→ Provided entries:
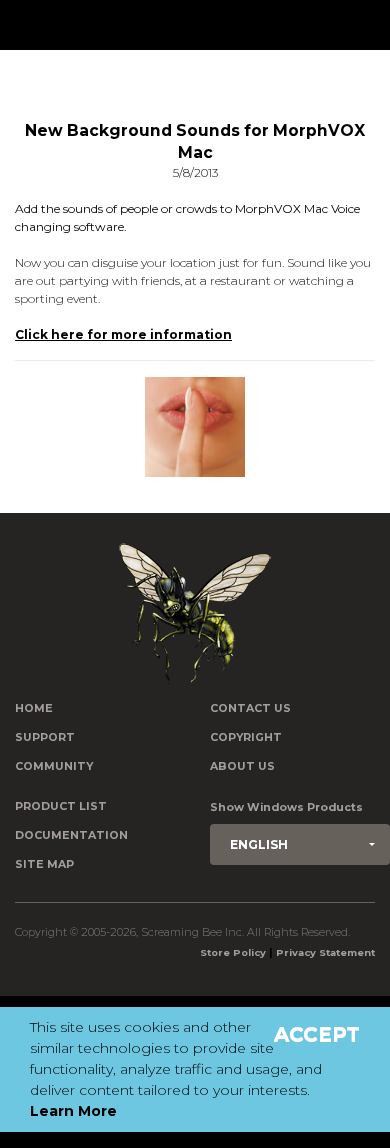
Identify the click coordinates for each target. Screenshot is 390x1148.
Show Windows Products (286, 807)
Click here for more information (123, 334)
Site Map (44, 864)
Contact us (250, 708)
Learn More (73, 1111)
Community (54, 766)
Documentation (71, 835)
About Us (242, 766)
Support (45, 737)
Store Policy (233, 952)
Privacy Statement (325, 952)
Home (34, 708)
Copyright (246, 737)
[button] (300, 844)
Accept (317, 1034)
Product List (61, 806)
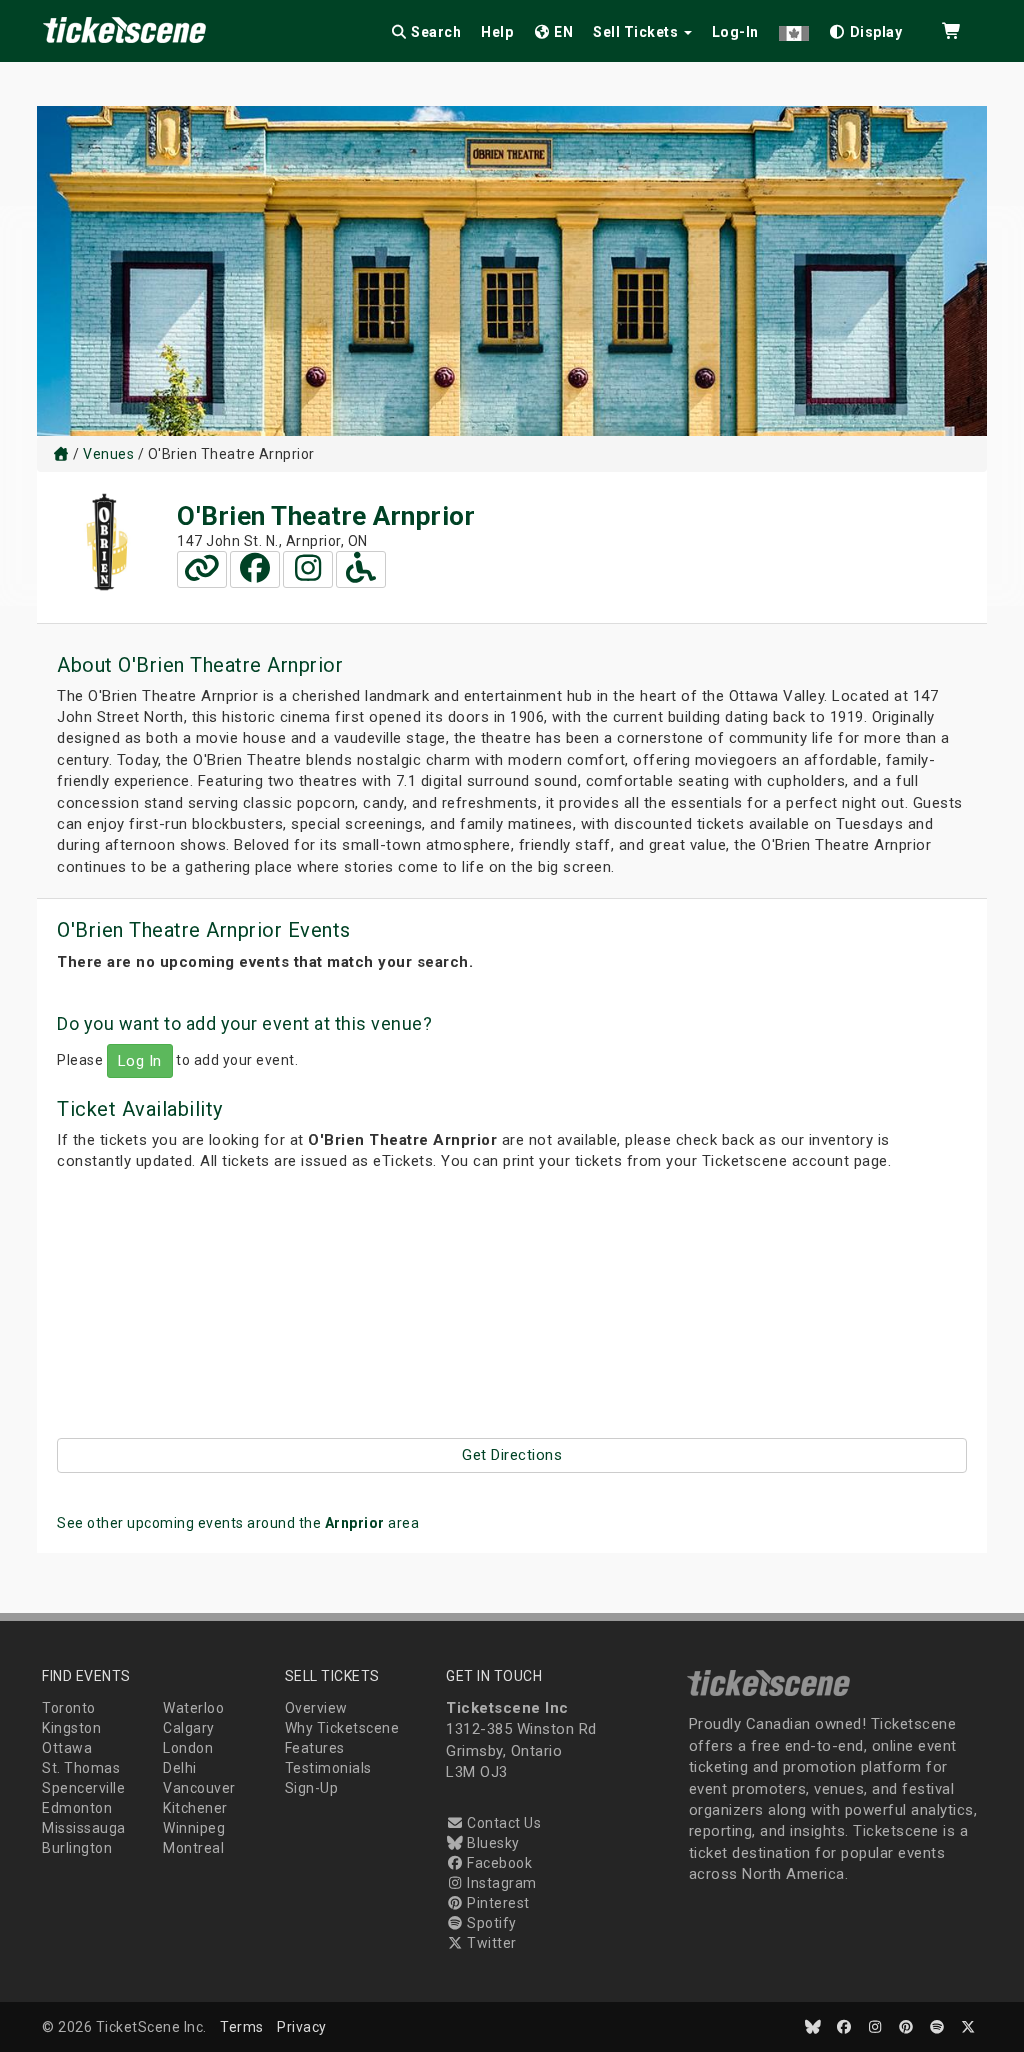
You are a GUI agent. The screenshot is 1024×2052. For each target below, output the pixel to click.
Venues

→ What is expected:
Set down all of the entries exactly. Leave the pictures out.

→ Your solution:
Identify the click coordinates for each target. Screenshot is 390x1148.
Show Windows Products (286, 807)
Click here for more information (123, 334)
Site Map (44, 864)
Contact us (250, 708)
Learn More (73, 1111)
Community (54, 766)
Documentation (71, 835)
About Us (242, 766)
Support (45, 737)
Store Policy (233, 952)
Privacy Statement (325, 952)
Home (34, 708)
Copyright (246, 737)
[button] (300, 844)
Accept (317, 1034)
Product List (61, 806)
You are a GUI agent. The screenshot is 1024×2052. For each target below, output the pixel to click.
Venues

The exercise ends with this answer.